I’m sure they made a killing during that era.  As luxury boxes filled, corporate Sacramento bought in to the lower bowl of Arco.  The fan dynamic changed, but the owners didn’t care.  They were making a mint and by working a television deal to show all 82 games, those fans getting left behind were still able to watch the game at home if that is what they chose to do.

But then the worm turned.  The economy went in the tank and the first thing businesses did was drop their entertainment budget.  The financial collapse coincided with a downturn in the team.  Chris Webber and Vlade Divac were gone and so was the faucet of cash pouring in.

By the time the Maloof family adjusted ticket prices to bring back the common fan, the damage was already done.  The product was bad, the experience was bad and an entire generation of Kings fans had been skipped over and lost.

So my advice to the new ownership group is this – bring back the families.  Make the Sacramento Kings a regional brand that can cater to the family of four and the corporate community at the same time.

Ignore your first instinct to capitalize off the excitement fans feel from saving the Kings.  Don’t jump at the opportunity to recoup a portion of your initial investment in year number two or three.  Open the doors and let the community come back to the product that they supported through thick and thin.
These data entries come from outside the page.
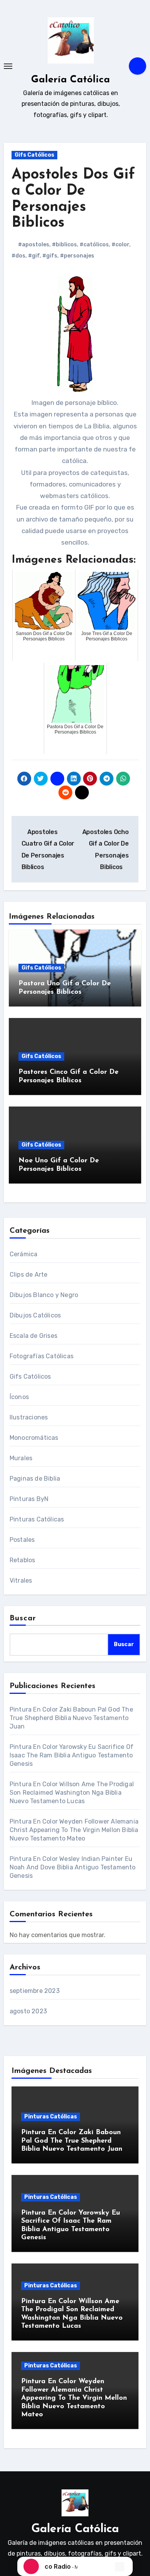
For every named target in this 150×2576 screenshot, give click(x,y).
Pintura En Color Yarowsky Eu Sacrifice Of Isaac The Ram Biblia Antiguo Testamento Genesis (71, 1755)
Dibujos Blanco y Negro (44, 1295)
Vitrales (21, 1580)
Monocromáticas (34, 1437)
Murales (21, 1458)
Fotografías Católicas (41, 1356)
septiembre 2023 (35, 1990)
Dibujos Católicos (35, 1315)
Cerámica (24, 1254)
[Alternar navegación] (8, 66)
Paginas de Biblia (35, 1478)
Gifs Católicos (34, 155)
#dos (18, 255)
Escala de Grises (33, 1335)
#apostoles (33, 244)
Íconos (19, 1397)
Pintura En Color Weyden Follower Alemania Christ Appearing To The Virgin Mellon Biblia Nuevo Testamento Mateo (74, 1830)
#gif (34, 255)
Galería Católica (70, 80)
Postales (22, 1539)
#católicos (94, 244)
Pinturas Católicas (37, 1519)
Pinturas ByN (29, 1499)
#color (120, 244)
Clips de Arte (29, 1274)
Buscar (23, 1618)
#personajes (77, 255)
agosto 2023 (28, 2011)
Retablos (22, 1560)
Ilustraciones (29, 1417)
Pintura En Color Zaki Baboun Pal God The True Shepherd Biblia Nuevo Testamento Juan (71, 1718)
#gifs (49, 255)
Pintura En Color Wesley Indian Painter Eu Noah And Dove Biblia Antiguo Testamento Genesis (73, 1867)
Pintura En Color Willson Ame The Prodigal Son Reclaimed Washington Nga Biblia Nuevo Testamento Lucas (72, 1792)
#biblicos (64, 244)
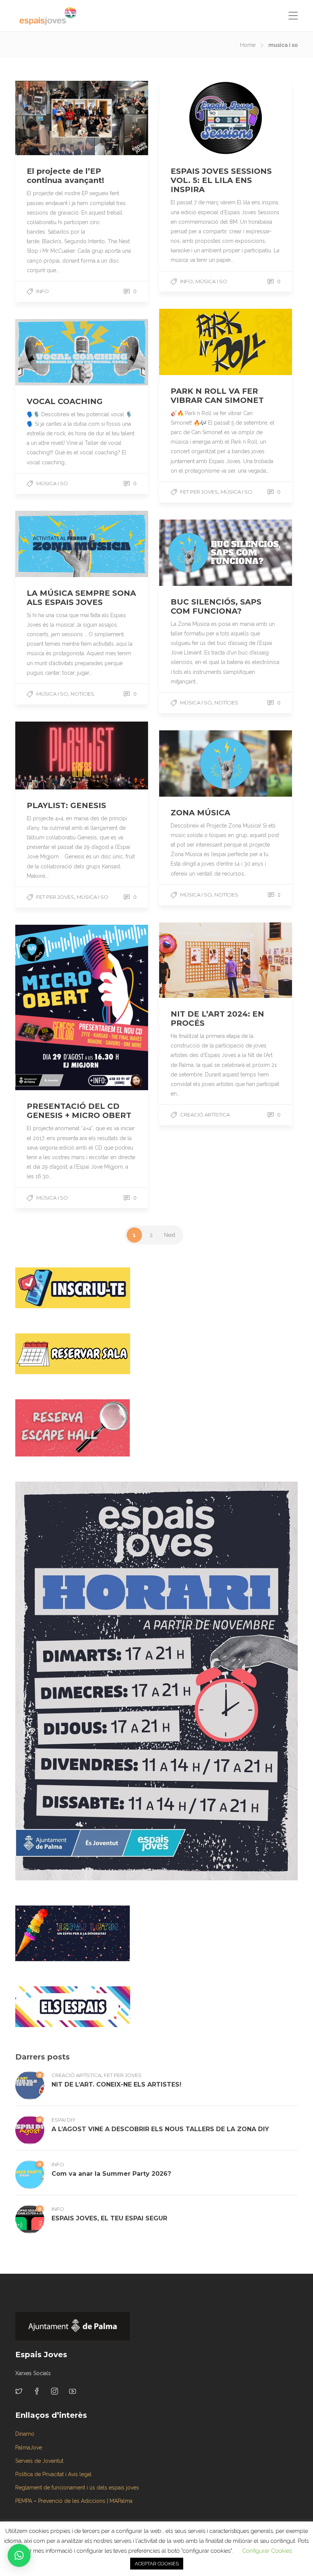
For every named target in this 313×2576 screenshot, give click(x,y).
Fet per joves (123, 2075)
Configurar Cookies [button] (267, 2550)
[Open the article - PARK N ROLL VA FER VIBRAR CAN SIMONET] (192, 342)
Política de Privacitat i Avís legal (53, 2474)
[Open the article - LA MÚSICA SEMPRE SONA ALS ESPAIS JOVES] (48, 544)
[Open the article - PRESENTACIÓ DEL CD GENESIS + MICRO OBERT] (48, 1008)
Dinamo (24, 2434)
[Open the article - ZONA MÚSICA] (192, 763)
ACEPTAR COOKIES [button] (157, 2563)
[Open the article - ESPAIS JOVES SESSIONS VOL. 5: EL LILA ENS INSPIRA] (192, 118)
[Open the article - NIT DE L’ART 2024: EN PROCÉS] (192, 960)
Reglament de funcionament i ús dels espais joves (77, 2488)
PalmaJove (28, 2447)
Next (169, 1235)
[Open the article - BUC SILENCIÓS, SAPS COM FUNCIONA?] (192, 553)
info (42, 291)
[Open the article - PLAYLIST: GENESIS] (48, 755)
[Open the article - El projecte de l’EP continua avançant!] (48, 118)
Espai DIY (64, 2120)
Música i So (211, 281)
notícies (82, 694)
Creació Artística (205, 1115)
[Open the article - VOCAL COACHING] (48, 352)
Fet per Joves (199, 492)
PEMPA (23, 2501)
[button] (19, 2555)
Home (247, 45)
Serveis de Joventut (39, 2461)
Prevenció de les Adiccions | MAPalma (85, 2501)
Chase national and global marketing deals to off-set the price lost at the gate, but rebuild the fanbase the right way and watch the support grow organically.

When the new arena opens, have a quality product on the floor to sell, but also have an affordable experience that looks beyond smart phone apps.

Ranadivé and his group of owners are now the stewards of an incredible business opportunity, but also a community asset.  If there is excitement in Sacramento for the product, that can only have a positive impact when selling abroad.

The Sacramento fanbase is an incredible asset, but one that has played this game before.  The Kings can become a global player, but they need to rebuild the regional relationship between fan and team first or risk history repeating itself.